=== Excerpt to read ===
This is Part 2. Part 1 can be found here

Welcome back! In part one we introduced the bubble burst game, and uncovered some complexities in designing an implementation for beating it. In this post, we’ll be taking a look at a strategy for prioritising the best looking grids and the results of that exploration.

Here’s a small contents to jump to different parts of this post:

A new selection heuristic

In part one we had just one selection heuristic which selected the top three best grids. This time, we’ll be adding two new ones - one that selects all the bubbles in the grid, and an interesting new one that eliminates the least common bubbles first.

Least common bubble removal

One of the conclusions from part one was that there is likely to be large pockets of scoring hidden beyond many low scoring moves:

This selection strategy attempts to identify the pockets of scoring by getting rid of the least common colours that have burstable groups available. If we do that then hopefully all that will be left is big groups of colour. Here’s the code for that selection strategy, using the familiar Func<GameMove, IEnumerable<GameMove>> signature:

Func<GameMove, IEnumerable<GameMove>> selectLeastCommonBubblesFirst = move =>
{
    var chosen =
// Statistics is a Dictionary<Bubble, int> that maps colour to total count in grid
        move.GridState.Statistics.OrderBy(x => x.Value)
// We need to make sure we don't choose colours without burstable groups
        .Where(x => move.GridState.Groups.Any(group => group.Colour == x.Key))
// Take two colours to expand the search a little
        .Select(x => x.Key).Take(2);

    var taken = move.GridState.Groups.Where(x => chosen.Contains(x.Colour)).Take(3);
    return taken.Select(x => move.BurstBubble(x.Locations.First()));
};

We’ll take a look at how well this performed a little later.

Select all the groups!

The code for the selection strategy to select all the groups is simply:

	Func<GameMove, IEnumerable<GameMove>> allSelectionStrategy =
                x => x.GridState.Groups
                    .Select(y => x.BurstBubble(y.Locations.First()));

Executing this with the breadth first search becomes a problem, as we’re now adding up to 20 nodes to the breadth queue for each visited node, instead of just three. This leads to rapid memory expansion as the breadth first search visits nodes with the most children first. We’ll still include it in the results to see how well it compares.

Instead of iterating the tree with a breadth first search, let’s switch to using a priority search. The implementation is similar to the breadth first search, except we now use a priority queue instead of a regular queue. I decided to use Denis Shulepov’s implementation instead of writing my own.

To prioritise the order of the nodes in the queue, we need to be able to score each game position. To recap from part one, this is what our GameMove class looks like at the moment:

public class GameMove {
    public IList<PointAndColour> Moves { get; private set; }
    public int Score { get; }
    public Grid GridState { get; }
}

The priority queue implementation uses IComparable to order items, so we’ll need GameMove to implement IComparable<GameMove>.

=== What you are asked to do ===
Repeat the passage of the bubble burst article from "To prioritise the" up to and including "to implement IComparable<GameMove>.", copying it word for word. The data after this point was taken from a separate source.

=== Material ===

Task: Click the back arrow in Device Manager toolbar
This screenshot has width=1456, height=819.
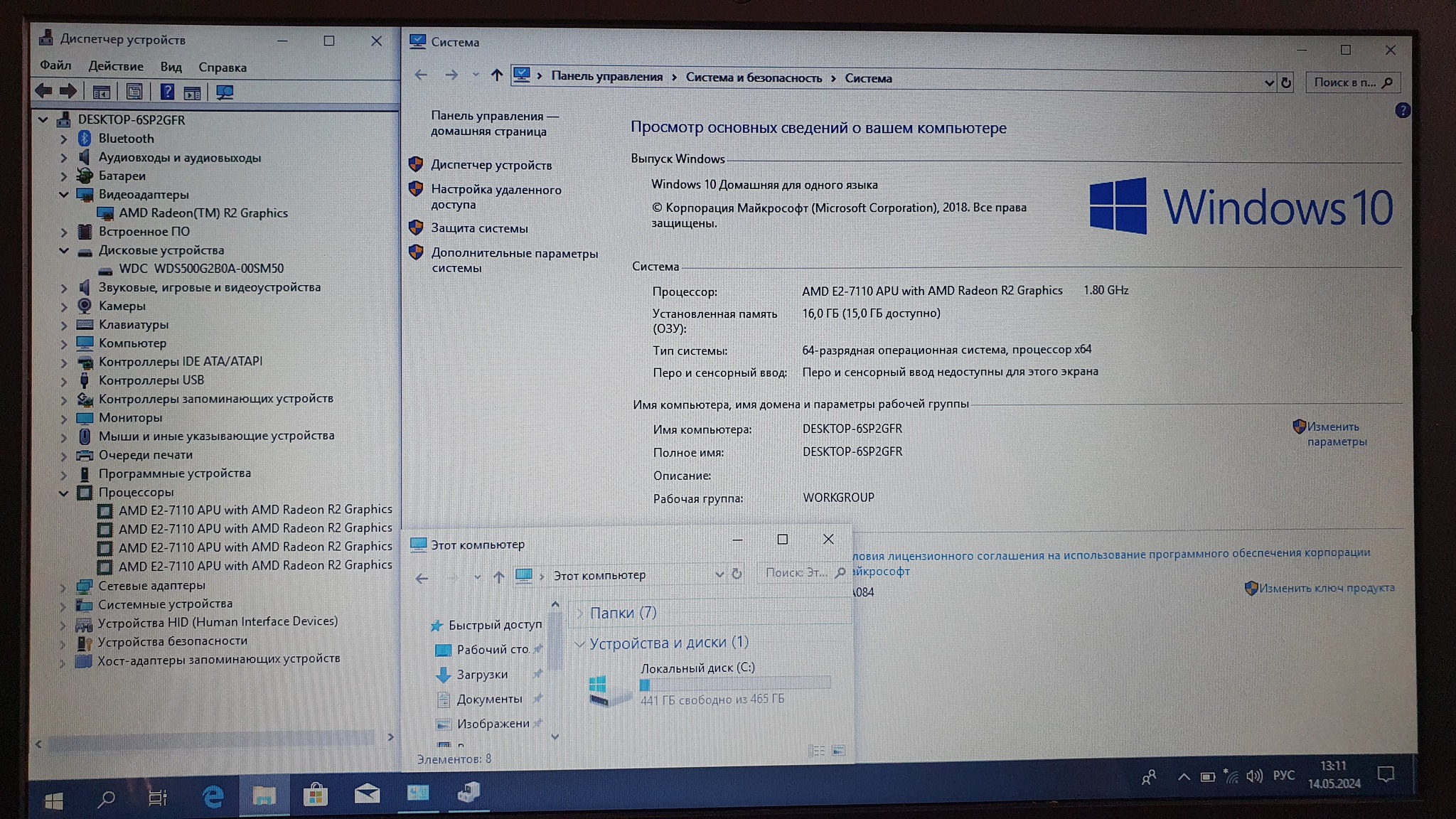Action: coord(43,91)
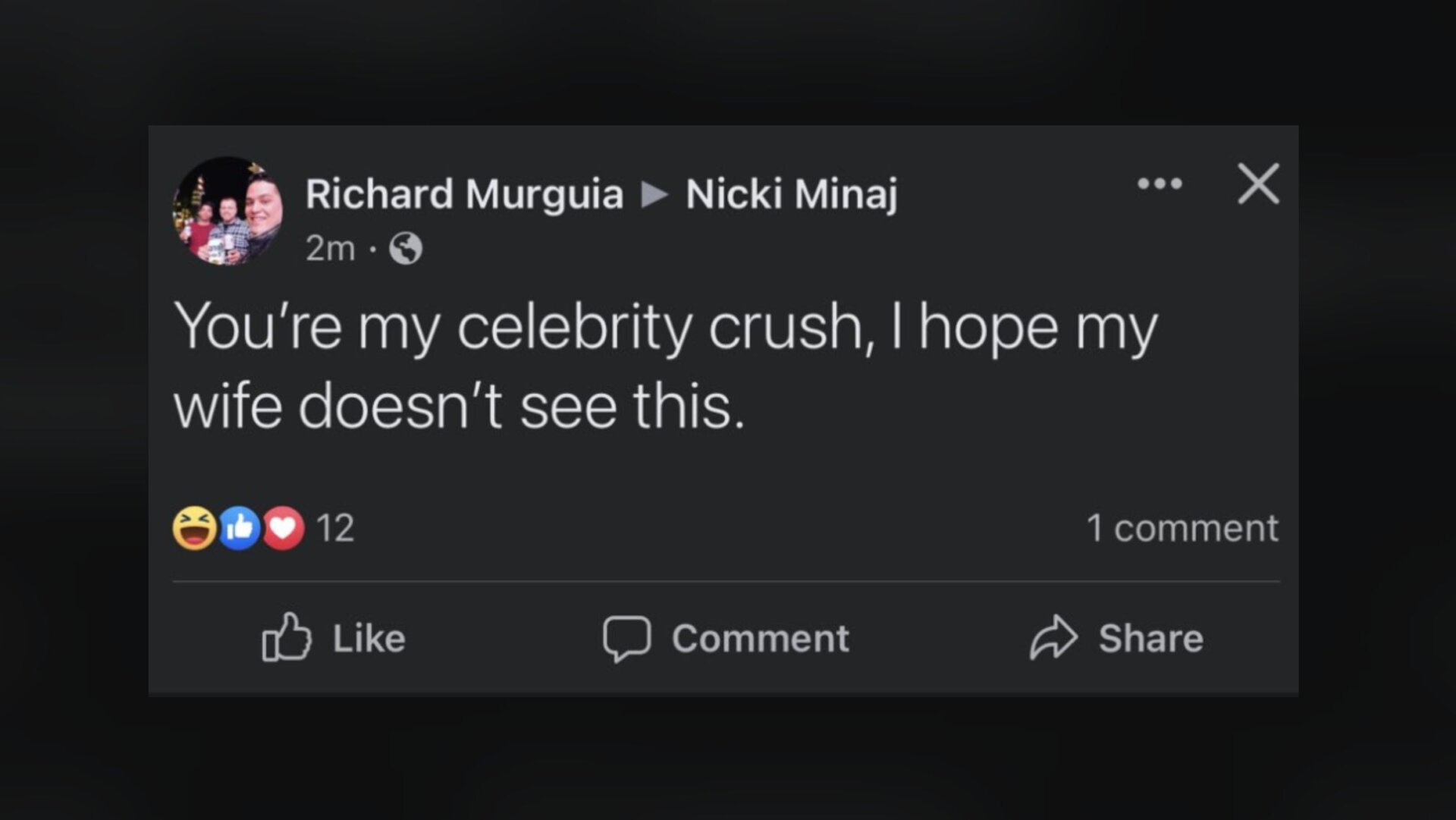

=== Task solution ===
To prioritise the order of the nodes in the queue, we need to be able to score each game position. To recap from part one, this is what our GameMove class looks like at the moment:

public class GameMove {
    public IList<PointAndColour> Moves { get; private set; }
    public int Score { get; }
    public Grid GridState { get; }
}

The priority queue implementation uses IComparable to order items, so we’ll need GameMove to implement IComparable<GameMove>.